It’s been 22 years

I woke up about 6.30am on a day not too dissimilar to this one. Mum had shouted me down to help with dad again his asthma. It had got worse and she couldn’t get him to relax and calm down.

I came down stairs and dad was leaning over the sink holding himself up trying to breathe. I immediately called an ambulance as six months before we had been in the same situation and it was only the fact that dad had got to the hospital in time that they doctors manage to save his life.

I went up stairs to change and said that I would go to the hospital with him again but mum screamed my name and I came back down stairs quicker than I could. Dad head had fallen back on the chair I had sat him on and he wasn’t breathing. There was no pulse and we tried to use CPR.

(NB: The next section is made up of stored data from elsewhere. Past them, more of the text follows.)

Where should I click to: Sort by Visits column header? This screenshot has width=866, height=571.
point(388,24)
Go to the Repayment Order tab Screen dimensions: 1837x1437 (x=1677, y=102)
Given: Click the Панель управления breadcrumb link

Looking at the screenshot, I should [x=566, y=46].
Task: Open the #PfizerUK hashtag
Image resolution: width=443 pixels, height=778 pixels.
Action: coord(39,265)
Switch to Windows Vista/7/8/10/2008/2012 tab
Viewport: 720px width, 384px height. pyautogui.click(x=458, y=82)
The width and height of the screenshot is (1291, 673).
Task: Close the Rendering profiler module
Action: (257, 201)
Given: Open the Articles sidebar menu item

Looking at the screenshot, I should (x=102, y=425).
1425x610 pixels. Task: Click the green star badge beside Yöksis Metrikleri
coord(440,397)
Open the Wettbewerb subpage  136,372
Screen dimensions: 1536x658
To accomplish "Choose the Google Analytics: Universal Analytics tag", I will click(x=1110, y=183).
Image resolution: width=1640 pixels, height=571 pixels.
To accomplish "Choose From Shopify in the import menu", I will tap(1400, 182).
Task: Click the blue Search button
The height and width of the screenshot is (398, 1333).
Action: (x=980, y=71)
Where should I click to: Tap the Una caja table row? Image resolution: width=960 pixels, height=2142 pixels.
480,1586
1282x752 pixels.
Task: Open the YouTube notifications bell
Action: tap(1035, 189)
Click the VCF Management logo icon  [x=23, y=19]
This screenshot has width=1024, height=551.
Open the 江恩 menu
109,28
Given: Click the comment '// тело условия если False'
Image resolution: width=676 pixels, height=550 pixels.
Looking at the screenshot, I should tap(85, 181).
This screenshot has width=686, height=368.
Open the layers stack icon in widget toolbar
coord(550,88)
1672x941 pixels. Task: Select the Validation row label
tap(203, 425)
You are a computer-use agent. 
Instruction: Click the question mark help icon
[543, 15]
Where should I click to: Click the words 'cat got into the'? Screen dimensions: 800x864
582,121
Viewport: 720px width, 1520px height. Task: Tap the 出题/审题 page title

For a moment I ran outside to see if there was any ambulance and mum continued with dad. I couldn’t believe what was happened it all seemed surreal somehow. Eventually the paramedics came and they tried to revive him. They had asked us to wait in the living room while they did their best. Eventually a local doctor arrived and must have worked to try and get some response.

About half an hour went by and the doctor came into the room where mum was sitting and I was standing.

“He’s dead, isn’t he?” My mum asked.

“Yes I’m afraid he is.” The doctor replied.

I can still recall that day 22 years ago today like it all happened yesterday. Now that mum has gone as well it all seems a bit bizarre. Like it should have happened to someone else. Seeing both your parents when they have passed is strange but I am glad I had time to say goodbye unlike others who have lost loved ones.

I spare a thought who have lost children or siblings. How much harder it must be so lose someone you thought that would be with you all your life. Most people don’t get to choose when they die and some live long and happy lives.

If there is anything I have learned in all of this is that only life is priceless. Making each day count.